[Dataset records]
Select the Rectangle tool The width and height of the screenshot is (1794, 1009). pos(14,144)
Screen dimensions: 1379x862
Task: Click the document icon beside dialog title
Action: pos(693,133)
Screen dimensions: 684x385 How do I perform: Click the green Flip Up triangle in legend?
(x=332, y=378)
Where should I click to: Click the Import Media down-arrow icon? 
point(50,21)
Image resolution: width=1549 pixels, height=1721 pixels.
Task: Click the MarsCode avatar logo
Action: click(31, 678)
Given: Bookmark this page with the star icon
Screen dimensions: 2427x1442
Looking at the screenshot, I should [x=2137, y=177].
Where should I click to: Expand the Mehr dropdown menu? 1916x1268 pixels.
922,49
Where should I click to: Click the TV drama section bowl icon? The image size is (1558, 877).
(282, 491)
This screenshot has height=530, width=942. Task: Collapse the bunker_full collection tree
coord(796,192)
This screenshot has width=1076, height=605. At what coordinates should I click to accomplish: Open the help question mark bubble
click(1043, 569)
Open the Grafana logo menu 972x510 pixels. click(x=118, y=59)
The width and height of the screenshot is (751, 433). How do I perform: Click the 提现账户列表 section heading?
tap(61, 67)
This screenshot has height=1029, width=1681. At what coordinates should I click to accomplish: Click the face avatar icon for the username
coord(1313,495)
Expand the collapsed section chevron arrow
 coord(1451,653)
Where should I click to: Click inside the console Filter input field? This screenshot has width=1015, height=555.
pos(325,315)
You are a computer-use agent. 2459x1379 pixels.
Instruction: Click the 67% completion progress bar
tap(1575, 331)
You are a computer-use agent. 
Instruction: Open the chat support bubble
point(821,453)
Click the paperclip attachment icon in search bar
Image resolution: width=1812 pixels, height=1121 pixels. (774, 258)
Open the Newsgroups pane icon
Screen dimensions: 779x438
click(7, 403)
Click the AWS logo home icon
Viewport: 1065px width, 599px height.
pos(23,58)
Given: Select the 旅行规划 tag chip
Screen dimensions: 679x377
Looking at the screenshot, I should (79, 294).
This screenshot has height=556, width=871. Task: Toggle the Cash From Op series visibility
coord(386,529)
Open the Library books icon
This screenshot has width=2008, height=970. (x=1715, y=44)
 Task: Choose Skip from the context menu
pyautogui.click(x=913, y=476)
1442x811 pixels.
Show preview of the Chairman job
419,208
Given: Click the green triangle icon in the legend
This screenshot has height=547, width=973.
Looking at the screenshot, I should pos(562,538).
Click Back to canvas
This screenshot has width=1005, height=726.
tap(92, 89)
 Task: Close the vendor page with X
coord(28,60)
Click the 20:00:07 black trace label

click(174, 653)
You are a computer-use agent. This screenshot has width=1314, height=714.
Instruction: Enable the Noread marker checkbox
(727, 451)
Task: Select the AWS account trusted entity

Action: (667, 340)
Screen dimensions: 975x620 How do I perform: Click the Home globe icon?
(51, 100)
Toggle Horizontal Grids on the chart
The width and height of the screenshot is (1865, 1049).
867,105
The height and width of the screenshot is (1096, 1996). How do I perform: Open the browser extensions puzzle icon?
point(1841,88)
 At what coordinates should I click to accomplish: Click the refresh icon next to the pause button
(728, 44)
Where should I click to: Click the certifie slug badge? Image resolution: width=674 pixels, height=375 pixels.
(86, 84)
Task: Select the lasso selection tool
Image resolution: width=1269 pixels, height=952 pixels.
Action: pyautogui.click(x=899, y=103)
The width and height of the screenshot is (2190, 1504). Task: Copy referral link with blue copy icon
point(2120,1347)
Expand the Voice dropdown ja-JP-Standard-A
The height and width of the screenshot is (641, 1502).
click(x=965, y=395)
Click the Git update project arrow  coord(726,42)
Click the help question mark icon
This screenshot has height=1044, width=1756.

[Description of the task] Copy the data. Make sure every line matches exactly.

[Completed task]
Select the Rectangle tool The width and height of the screenshot is (1794, 1009). pos(14,144)
Screen dimensions: 1379x862
Task: Click the document icon beside dialog title
Action: pos(693,133)
Screen dimensions: 684x385 How do I perform: Click the green Flip Up triangle in legend?
(x=332, y=378)
Where should I click to: Click the Import Media down-arrow icon? 
point(50,21)
Image resolution: width=1549 pixels, height=1721 pixels.
Task: Click the MarsCode avatar logo
Action: click(31, 678)
Given: Bookmark this page with the star icon
Screen dimensions: 2427x1442
Looking at the screenshot, I should [x=2137, y=177].
Where should I click to: Expand the Mehr dropdown menu? 1916x1268 pixels.
922,49
Where should I click to: Click the TV drama section bowl icon? The image size is (1558, 877).
(282, 491)
This screenshot has height=530, width=942. Task: Collapse the bunker_full collection tree
coord(796,192)
This screenshot has width=1076, height=605. At what coordinates should I click to accomplish: Open the help question mark bubble
click(1043, 569)
Open the Grafana logo menu 972x510 pixels. click(x=118, y=59)
The width and height of the screenshot is (751, 433). How do I perform: Click the 提现账户列表 section heading?
tap(61, 67)
This screenshot has height=1029, width=1681. At what coordinates should I click to accomplish: Click the face avatar icon for the username
coord(1313,495)
Expand the collapsed section chevron arrow
 coord(1451,653)
Where should I click to: Click inside the console Filter input field? This screenshot has width=1015, height=555.
pos(325,315)
You are a computer-use agent. 2459x1379 pixels.
Instruction: Click the 67% completion progress bar
tap(1575, 331)
You are a computer-use agent. 
Instruction: Open the chat support bubble
point(821,453)
Click the paperclip attachment icon in search bar
Image resolution: width=1812 pixels, height=1121 pixels. (774, 258)
Open the Newsgroups pane icon
Screen dimensions: 779x438
click(7, 403)
Click the AWS logo home icon
Viewport: 1065px width, 599px height.
pos(23,58)
Given: Select the 旅行规划 tag chip
Screen dimensions: 679x377
Looking at the screenshot, I should (79, 294).
This screenshot has height=556, width=871. Task: Toggle the Cash From Op series visibility
coord(386,529)
Open the Library books icon
This screenshot has width=2008, height=970. (x=1715, y=44)
 Task: Choose Skip from the context menu
pyautogui.click(x=913, y=476)
1442x811 pixels.
Show preview of the Chairman job
419,208
Given: Click the green triangle icon in the legend
This screenshot has height=547, width=973.
Looking at the screenshot, I should pos(562,538).
Click Back to canvas
This screenshot has width=1005, height=726.
tap(92, 89)
 Task: Close the vendor page with X
coord(28,60)
Click the 20:00:07 black trace label

click(174, 653)
You are a computer-use agent. This screenshot has width=1314, height=714.
Instruction: Enable the Noread marker checkbox
(727, 451)
Task: Select the AWS account trusted entity

Action: (667, 340)
Screen dimensions: 975x620 How do I perform: Click the Home globe icon?
(51, 100)
Toggle Horizontal Grids on the chart
The width and height of the screenshot is (1865, 1049).
867,105
The height and width of the screenshot is (1096, 1996). How do I perform: Open the browser extensions puzzle icon?
point(1841,88)
 At what coordinates should I click to accomplish: Click the refresh icon next to the pause button
(728, 44)
Where should I click to: Click the certifie slug badge? Image resolution: width=674 pixels, height=375 pixels.
(86, 84)
Task: Select the lasso selection tool
Image resolution: width=1269 pixels, height=952 pixels.
Action: pyautogui.click(x=899, y=103)
The width and height of the screenshot is (2190, 1504). Task: Copy referral link with blue copy icon
point(2120,1347)
Expand the Voice dropdown ja-JP-Standard-A
The height and width of the screenshot is (641, 1502).
click(x=965, y=395)
Click the Git update project arrow  coord(726,42)
Click the help question mark icon
This screenshot has height=1044, width=1756.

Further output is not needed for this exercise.